- **YOUR INSTRUCTIONS**
Provide again, from the entries below, every line from the one containing "1200x720 pixels." through the one containing "The width and height of the screenshot is (752, 638).", exactly as written, and no other line.

- **EXTRACTED DATA**

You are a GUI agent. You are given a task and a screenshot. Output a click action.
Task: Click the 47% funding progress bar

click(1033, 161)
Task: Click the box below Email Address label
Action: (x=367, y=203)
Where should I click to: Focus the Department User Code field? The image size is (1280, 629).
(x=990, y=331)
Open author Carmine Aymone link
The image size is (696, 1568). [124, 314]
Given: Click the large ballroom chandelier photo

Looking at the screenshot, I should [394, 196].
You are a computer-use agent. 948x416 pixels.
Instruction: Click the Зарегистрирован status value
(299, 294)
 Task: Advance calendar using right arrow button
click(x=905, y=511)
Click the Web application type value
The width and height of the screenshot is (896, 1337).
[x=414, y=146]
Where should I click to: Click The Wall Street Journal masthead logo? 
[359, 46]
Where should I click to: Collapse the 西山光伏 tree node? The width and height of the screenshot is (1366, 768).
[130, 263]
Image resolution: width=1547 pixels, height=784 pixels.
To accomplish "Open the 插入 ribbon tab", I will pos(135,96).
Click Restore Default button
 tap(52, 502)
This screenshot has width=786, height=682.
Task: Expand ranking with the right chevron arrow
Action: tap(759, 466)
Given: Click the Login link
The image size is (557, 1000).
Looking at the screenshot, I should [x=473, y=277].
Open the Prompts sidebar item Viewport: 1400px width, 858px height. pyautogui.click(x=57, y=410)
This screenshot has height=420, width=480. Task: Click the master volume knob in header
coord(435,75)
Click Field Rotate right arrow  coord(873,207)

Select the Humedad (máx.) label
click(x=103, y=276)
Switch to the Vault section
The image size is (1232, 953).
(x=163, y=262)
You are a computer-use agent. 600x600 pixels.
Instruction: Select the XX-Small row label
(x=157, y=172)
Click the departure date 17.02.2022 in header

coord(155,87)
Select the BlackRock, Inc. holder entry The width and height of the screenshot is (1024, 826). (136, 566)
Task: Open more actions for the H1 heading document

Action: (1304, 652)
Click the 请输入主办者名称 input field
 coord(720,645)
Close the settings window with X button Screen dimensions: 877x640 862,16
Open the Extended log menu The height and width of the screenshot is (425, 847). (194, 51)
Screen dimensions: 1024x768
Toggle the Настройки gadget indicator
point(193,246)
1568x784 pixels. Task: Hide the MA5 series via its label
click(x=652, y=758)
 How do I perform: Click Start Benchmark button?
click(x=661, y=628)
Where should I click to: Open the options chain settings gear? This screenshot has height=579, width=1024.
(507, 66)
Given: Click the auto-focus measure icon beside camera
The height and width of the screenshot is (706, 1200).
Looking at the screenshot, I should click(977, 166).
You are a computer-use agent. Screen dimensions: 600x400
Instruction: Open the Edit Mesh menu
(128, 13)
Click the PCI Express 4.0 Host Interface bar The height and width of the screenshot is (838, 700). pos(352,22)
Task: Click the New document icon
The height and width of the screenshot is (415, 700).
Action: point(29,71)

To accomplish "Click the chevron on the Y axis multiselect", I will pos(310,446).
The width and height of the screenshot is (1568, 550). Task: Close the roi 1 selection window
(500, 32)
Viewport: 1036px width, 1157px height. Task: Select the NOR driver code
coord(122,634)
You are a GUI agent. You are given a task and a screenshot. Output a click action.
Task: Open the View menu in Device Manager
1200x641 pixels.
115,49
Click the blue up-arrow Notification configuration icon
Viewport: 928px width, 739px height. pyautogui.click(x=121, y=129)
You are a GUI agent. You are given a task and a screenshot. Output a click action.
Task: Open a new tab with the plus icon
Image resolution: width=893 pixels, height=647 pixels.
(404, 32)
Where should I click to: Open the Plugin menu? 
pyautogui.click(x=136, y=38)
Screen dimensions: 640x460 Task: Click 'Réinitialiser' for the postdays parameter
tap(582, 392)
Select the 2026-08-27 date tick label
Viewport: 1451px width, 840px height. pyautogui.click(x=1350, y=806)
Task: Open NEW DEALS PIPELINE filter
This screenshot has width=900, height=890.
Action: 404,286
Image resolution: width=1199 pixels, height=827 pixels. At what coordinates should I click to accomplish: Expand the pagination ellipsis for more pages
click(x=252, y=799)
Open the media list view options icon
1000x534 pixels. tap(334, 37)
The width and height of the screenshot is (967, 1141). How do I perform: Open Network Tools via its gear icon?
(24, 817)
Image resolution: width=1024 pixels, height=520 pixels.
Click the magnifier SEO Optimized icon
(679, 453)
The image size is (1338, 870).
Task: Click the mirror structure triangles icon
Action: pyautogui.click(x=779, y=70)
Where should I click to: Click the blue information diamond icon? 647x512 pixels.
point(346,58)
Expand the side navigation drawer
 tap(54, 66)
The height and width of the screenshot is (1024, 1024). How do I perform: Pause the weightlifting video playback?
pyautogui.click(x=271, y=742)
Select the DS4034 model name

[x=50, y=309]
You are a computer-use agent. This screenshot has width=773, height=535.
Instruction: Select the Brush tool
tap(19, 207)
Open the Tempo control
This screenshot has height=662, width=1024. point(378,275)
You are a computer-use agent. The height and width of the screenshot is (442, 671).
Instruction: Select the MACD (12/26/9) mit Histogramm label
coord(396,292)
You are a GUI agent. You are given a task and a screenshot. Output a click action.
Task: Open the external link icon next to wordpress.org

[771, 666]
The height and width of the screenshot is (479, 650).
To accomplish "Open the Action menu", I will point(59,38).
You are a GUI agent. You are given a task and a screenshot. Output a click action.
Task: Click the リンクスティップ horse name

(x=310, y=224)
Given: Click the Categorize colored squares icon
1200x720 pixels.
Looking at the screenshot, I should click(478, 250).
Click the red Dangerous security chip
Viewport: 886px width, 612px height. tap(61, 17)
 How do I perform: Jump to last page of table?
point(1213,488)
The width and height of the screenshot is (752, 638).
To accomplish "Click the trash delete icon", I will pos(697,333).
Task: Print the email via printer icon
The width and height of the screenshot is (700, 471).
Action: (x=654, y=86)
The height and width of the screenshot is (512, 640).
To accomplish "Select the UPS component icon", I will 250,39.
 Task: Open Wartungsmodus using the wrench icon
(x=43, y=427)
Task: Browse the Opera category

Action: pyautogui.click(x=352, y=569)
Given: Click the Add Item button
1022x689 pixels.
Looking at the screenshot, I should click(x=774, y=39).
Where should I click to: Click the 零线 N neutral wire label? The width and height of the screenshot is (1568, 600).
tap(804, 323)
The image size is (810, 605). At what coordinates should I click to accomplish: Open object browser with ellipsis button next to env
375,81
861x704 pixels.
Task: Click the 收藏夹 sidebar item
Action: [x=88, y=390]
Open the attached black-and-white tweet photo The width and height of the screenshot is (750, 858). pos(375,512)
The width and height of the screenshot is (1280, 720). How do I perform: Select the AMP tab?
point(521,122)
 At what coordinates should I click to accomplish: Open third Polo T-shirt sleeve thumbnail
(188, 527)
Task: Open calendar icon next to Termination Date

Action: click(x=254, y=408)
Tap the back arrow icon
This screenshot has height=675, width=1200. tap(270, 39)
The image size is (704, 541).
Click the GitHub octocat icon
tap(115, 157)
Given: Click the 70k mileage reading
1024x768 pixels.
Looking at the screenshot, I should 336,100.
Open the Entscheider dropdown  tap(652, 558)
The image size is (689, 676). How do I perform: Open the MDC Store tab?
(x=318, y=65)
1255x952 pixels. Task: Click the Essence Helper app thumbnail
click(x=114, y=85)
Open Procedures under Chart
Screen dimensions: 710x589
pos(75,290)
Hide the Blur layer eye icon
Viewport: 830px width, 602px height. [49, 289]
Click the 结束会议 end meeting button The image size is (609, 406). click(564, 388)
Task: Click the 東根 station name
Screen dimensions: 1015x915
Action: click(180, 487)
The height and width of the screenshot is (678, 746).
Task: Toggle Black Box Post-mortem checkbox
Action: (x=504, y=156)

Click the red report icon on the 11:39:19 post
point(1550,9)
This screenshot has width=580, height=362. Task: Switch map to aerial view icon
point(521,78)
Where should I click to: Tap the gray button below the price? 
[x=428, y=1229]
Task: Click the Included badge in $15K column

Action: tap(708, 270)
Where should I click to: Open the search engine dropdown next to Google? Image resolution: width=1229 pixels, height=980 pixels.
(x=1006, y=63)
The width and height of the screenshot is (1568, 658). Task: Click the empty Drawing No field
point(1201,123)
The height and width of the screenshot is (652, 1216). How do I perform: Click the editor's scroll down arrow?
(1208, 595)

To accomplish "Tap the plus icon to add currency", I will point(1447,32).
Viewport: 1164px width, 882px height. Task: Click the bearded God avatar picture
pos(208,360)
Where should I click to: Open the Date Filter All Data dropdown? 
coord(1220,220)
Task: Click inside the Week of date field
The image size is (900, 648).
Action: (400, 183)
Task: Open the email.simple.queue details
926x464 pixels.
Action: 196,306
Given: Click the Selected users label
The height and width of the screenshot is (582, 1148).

- **YOUR RESPONSE**
1200x720 pixels.
Looking at the screenshot, I should click(478, 250).
Click the red Dangerous security chip
Viewport: 886px width, 612px height. tap(61, 17)
 How do I perform: Jump to last page of table?
point(1213,488)
The width and height of the screenshot is (752, 638).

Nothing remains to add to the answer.